Reproduce only the lines that begin at the line with "How do I perform: Check" and run to the end of the entries; omit every picture.

══ SUPPLIED ENTRIES ══

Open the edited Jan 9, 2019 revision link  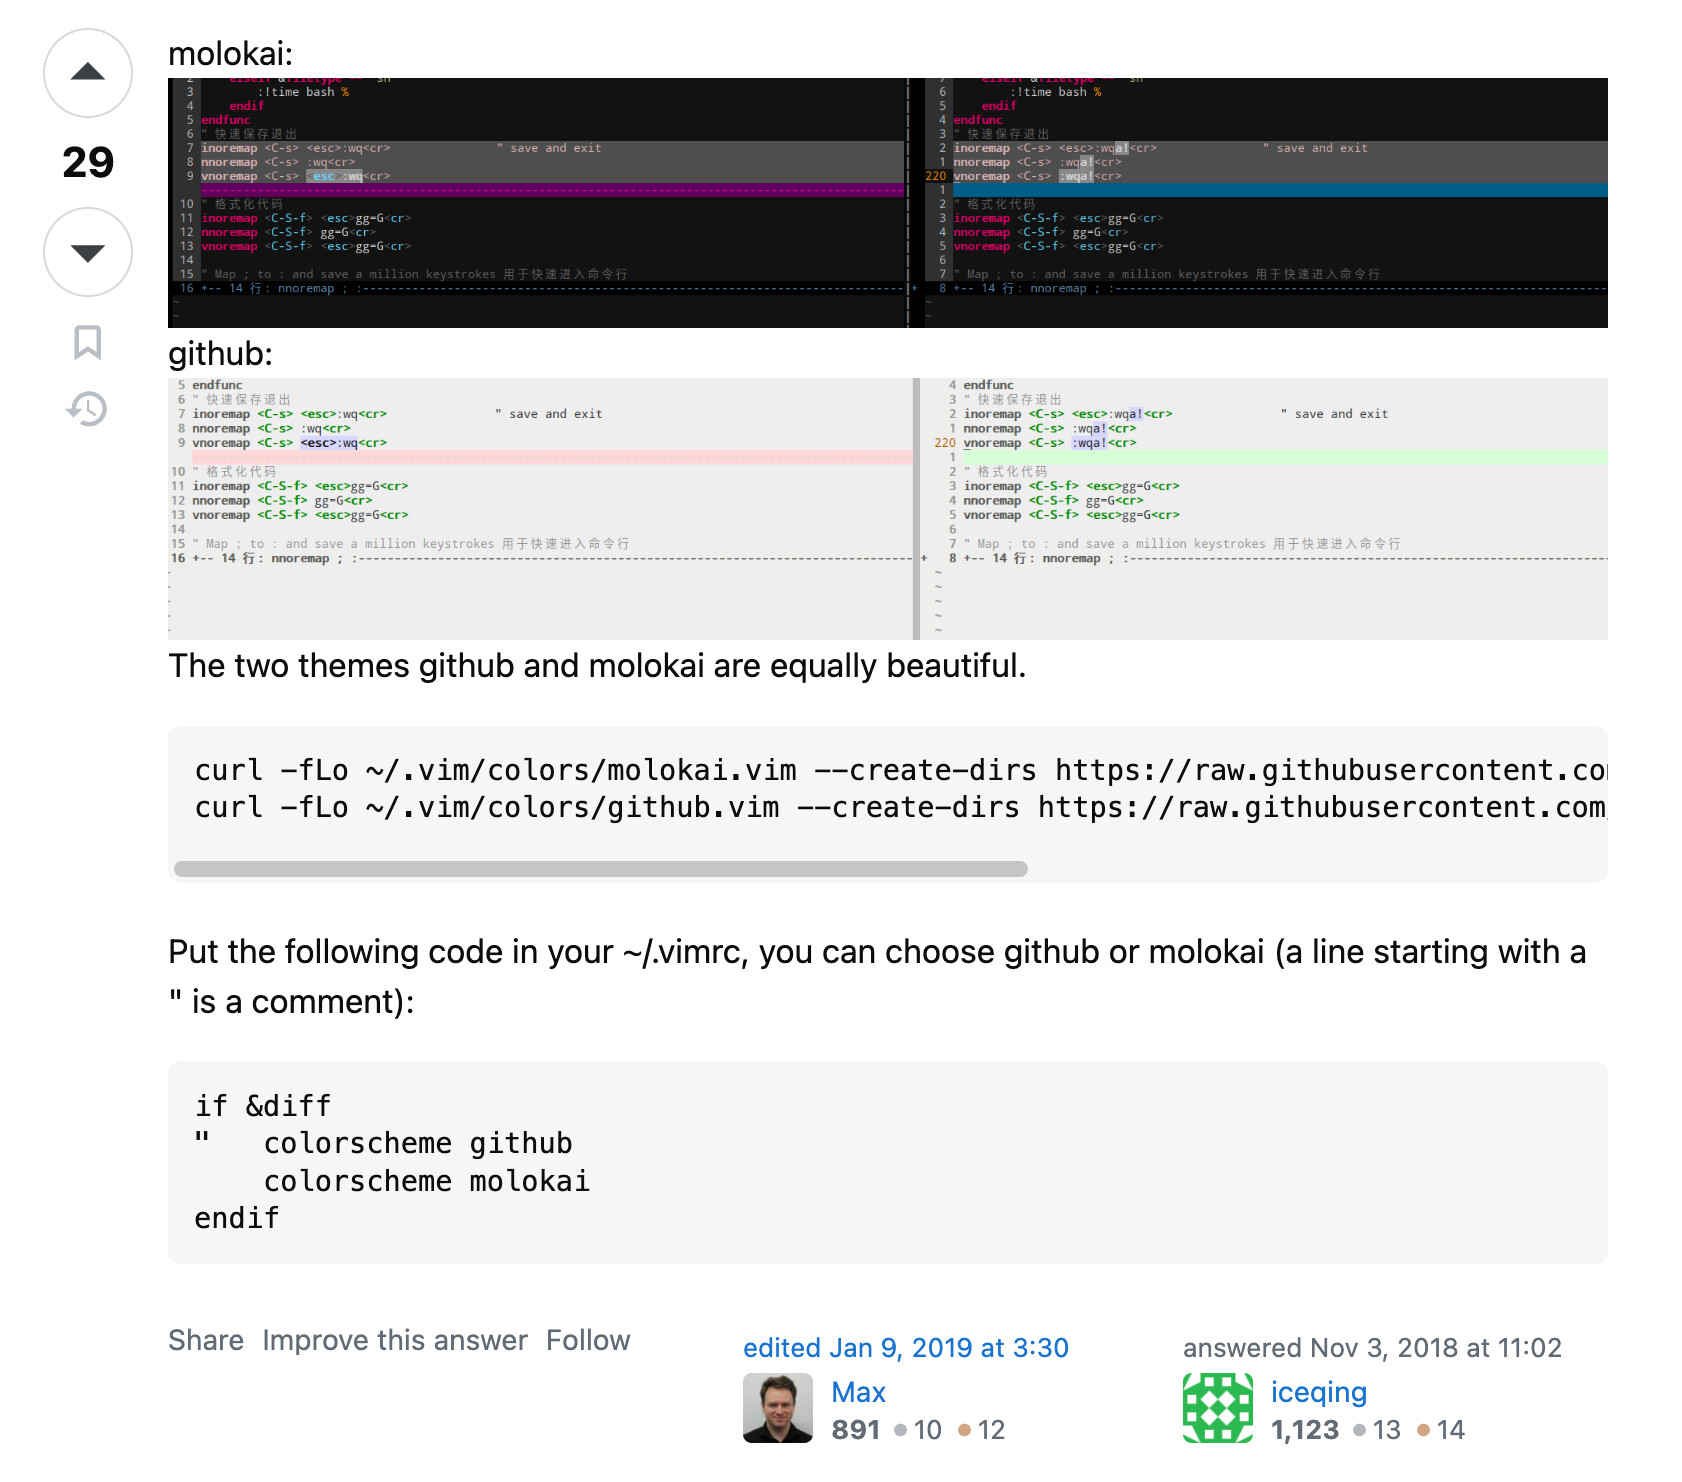(x=905, y=1348)
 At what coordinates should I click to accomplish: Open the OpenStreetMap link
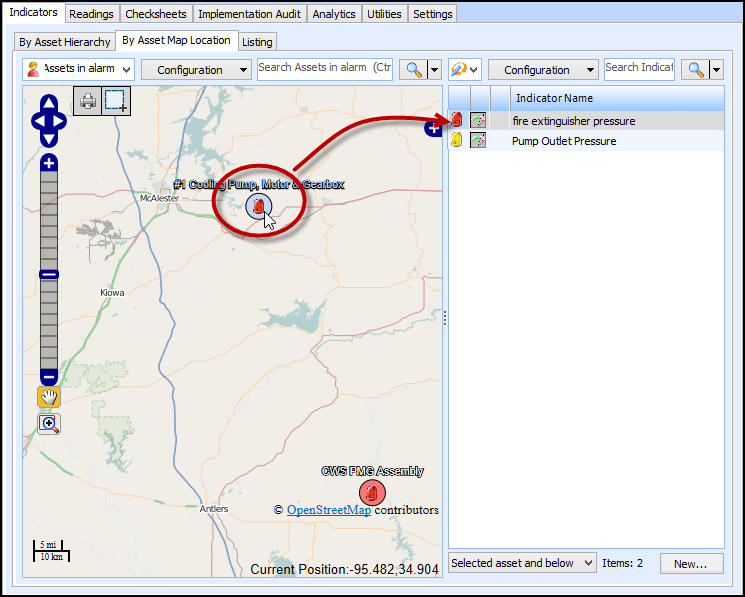[x=329, y=510]
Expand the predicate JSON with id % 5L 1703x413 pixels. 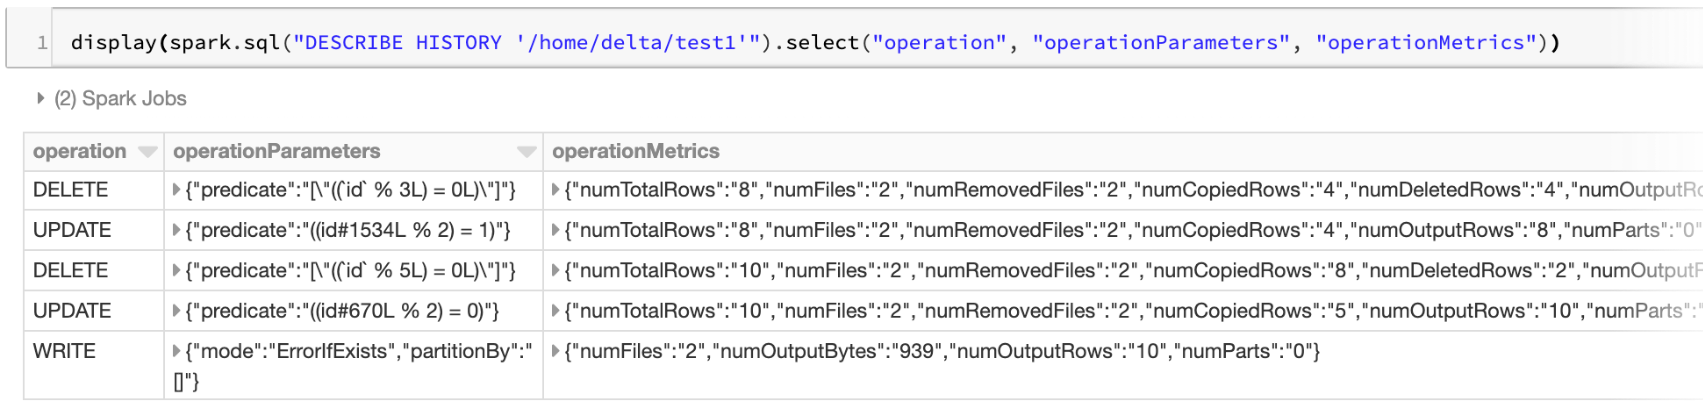coord(177,271)
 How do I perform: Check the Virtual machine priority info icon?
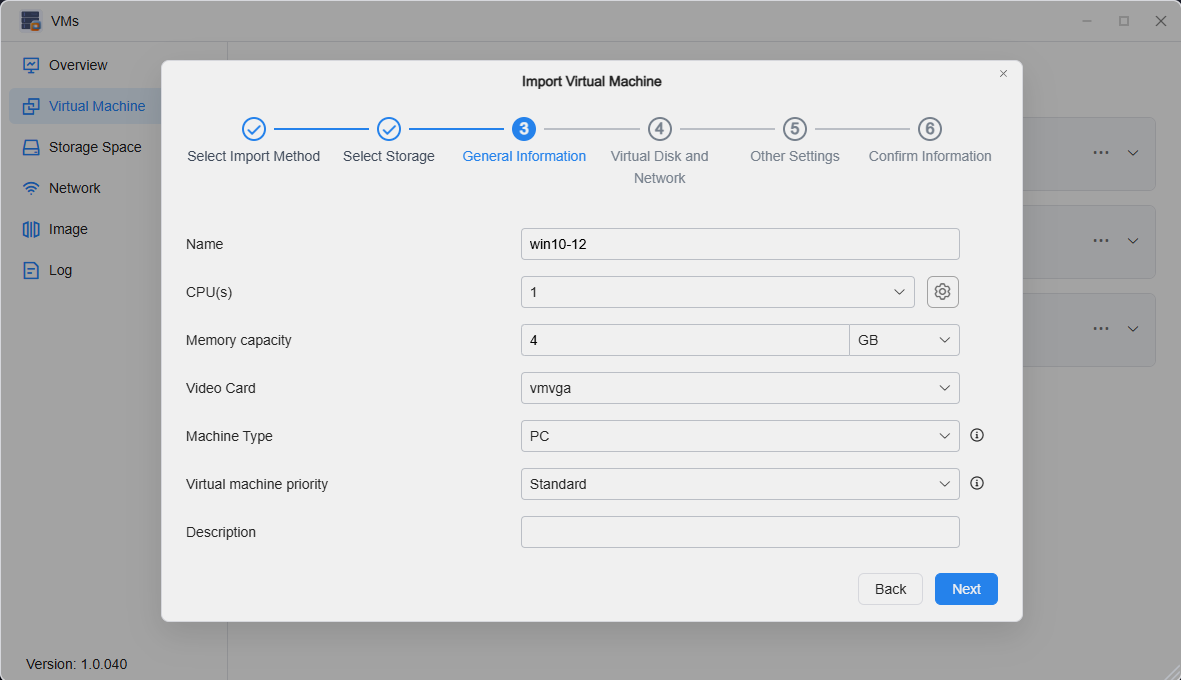tap(977, 483)
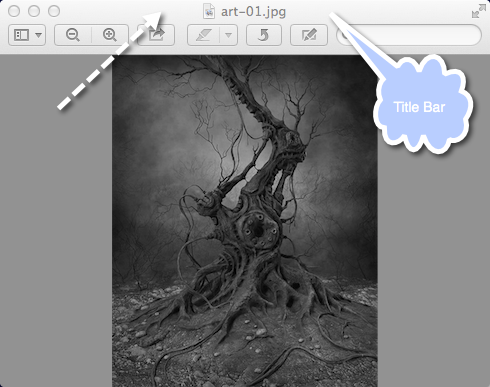Select the highlighter pen tool

click(x=203, y=35)
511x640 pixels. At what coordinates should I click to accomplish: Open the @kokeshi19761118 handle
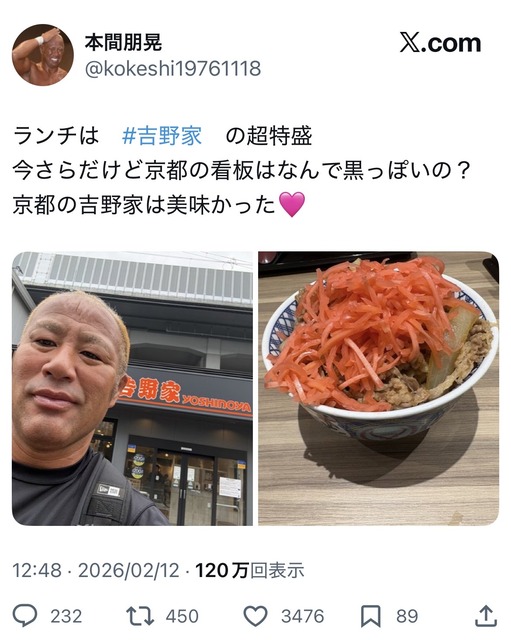[x=173, y=69]
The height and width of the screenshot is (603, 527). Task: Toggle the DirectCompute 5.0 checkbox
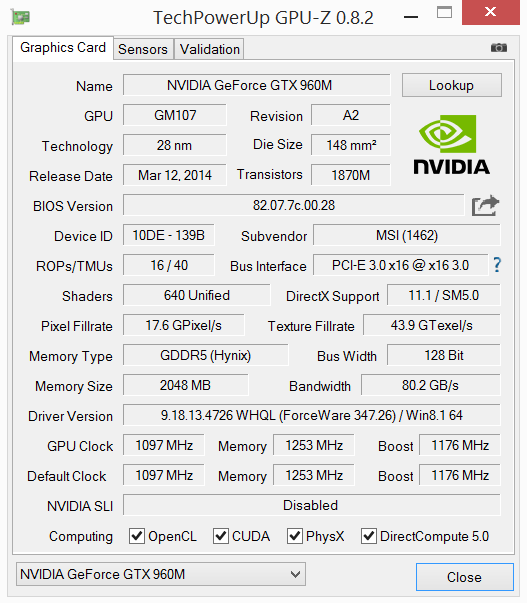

═══

EXERCISE RESPONSE:
 How do I perform: Check the Virtual machine priority info icon?
tap(977, 483)
Select the highlighter pen tool

click(x=203, y=35)
511x640 pixels. At what coordinates should I click to accomplish: Open the @kokeshi19761118 handle
[x=173, y=69]
The height and width of the screenshot is (603, 527). Task: Toggle the DirectCompute 5.0 checkbox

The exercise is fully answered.